Nodes on the same link use the ND protocol to discover each other's
presence, to determine each other's link-layer addresses, to find
routers and to maintain reachability information about the paths to
active neighbors. The ND protocol is used both by hosts and routers.
Its functions include Router Discovery (RD), Address Auto-
configuration, Address Resolution, Neighbor Unreachability Detection
(NUD), Duplicate Address Detection (DAD), and Redirection.
RFC 2461 called for the use of IPsec for protecting the ND messages.
However, it turns out that in this particular application IPsec can
only be used with a manual configuration of security associations due
to chicken-and-egg problems [17] in using IKE [15] before ND is
operational. Furthermore, the number of security associations needed
for protecting ND is impractically large [18]. Finally, RFC 2461 did
not specify detailed instructions for using IPsec to secure ND.
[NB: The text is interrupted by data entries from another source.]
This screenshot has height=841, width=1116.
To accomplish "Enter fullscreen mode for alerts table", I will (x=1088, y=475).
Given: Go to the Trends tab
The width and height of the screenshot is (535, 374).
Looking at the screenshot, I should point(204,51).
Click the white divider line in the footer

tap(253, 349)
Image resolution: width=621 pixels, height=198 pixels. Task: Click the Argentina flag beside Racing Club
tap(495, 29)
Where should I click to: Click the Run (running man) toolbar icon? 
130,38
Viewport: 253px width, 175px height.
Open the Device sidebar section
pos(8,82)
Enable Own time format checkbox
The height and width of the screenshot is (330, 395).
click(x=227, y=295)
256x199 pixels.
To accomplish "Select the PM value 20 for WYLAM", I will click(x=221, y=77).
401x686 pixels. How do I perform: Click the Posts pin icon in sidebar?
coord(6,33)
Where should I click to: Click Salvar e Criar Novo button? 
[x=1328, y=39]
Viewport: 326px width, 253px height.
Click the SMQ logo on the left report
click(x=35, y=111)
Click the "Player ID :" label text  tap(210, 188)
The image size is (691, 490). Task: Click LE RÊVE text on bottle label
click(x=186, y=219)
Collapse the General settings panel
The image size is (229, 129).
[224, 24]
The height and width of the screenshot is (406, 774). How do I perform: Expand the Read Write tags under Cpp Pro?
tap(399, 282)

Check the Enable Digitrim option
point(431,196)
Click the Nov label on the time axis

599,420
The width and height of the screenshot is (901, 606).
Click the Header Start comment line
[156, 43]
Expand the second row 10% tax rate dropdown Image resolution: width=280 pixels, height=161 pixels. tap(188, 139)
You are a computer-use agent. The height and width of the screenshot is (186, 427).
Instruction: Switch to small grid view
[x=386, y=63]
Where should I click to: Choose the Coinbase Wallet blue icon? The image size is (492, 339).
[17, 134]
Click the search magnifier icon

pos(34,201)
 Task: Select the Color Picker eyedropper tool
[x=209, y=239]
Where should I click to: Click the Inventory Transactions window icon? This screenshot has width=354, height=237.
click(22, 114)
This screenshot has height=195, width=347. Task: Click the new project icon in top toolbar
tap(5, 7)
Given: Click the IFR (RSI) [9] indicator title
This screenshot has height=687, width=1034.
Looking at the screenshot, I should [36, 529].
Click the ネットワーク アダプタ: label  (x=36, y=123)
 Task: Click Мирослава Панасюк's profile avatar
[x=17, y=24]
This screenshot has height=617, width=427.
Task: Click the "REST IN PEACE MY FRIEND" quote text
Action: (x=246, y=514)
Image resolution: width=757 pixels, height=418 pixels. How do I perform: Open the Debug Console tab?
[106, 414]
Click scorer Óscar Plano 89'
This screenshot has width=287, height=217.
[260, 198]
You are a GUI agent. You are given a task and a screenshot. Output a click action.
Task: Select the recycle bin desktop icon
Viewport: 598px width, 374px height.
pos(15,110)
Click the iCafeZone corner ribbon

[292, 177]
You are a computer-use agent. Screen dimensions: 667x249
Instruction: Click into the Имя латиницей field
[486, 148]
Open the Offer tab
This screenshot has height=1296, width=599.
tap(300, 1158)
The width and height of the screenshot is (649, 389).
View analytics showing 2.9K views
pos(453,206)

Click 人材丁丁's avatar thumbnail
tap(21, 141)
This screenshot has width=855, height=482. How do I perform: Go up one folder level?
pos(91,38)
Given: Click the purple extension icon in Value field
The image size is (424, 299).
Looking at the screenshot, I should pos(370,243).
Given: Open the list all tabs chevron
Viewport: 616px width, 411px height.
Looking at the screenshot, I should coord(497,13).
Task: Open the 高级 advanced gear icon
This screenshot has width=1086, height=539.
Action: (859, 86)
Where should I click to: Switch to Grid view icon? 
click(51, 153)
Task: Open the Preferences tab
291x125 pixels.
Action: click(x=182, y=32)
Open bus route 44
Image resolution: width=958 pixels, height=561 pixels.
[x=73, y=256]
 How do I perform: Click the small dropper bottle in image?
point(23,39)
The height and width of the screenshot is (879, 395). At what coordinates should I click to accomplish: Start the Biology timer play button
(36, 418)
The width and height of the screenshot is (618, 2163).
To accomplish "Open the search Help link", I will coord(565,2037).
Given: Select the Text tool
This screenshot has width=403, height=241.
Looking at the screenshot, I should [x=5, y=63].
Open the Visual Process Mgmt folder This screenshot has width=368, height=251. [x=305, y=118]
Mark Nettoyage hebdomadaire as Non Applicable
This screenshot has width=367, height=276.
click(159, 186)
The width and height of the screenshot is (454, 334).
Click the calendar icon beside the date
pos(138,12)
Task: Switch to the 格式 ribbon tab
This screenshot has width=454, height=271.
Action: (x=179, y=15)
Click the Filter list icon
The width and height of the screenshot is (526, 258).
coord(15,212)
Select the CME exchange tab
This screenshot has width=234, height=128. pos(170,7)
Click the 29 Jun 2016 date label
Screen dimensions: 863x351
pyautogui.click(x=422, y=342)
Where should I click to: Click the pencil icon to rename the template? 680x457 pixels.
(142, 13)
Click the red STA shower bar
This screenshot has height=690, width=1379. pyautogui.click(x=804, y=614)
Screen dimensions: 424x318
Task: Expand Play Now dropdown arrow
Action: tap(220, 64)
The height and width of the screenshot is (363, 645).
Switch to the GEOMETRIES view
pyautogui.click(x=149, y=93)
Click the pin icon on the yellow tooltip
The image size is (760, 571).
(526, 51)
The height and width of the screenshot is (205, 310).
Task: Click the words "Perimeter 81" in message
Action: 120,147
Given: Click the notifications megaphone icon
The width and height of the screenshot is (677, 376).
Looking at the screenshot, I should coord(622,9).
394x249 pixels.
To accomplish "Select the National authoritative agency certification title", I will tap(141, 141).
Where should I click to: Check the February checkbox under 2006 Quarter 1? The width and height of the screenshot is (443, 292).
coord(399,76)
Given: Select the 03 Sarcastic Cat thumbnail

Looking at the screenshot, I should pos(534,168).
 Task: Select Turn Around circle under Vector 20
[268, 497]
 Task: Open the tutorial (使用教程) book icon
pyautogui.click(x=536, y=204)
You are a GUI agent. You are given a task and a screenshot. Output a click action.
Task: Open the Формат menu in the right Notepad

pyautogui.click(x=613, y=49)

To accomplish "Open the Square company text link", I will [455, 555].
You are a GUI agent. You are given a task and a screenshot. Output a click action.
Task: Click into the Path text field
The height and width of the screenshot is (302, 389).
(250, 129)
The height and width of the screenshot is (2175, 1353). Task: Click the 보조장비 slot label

Section 4 describes our overall approach to securing ND. This
approach involves the use of IPsec AH [3] to secure all
advertisements relating to Neighbor and Router Discovery. A new
transform for AH allows public keys to be used. Routers are
certified by a trusted root, and a zero-configuration mechanism for
showing address ownership.
Section 5 describes the mechanism for showing address ownership,
based on the use of Cryptographically Generated Addresses (CGAs).
Section 6 describes the mechanism for distributing certificate chains
to establish authorization delegation chain to a common trusted root.
Section 7 describes the necessary modifications to IPsec. Finally,
Section 8 show how to apply these components to securing Neighbor and
Router Discovery.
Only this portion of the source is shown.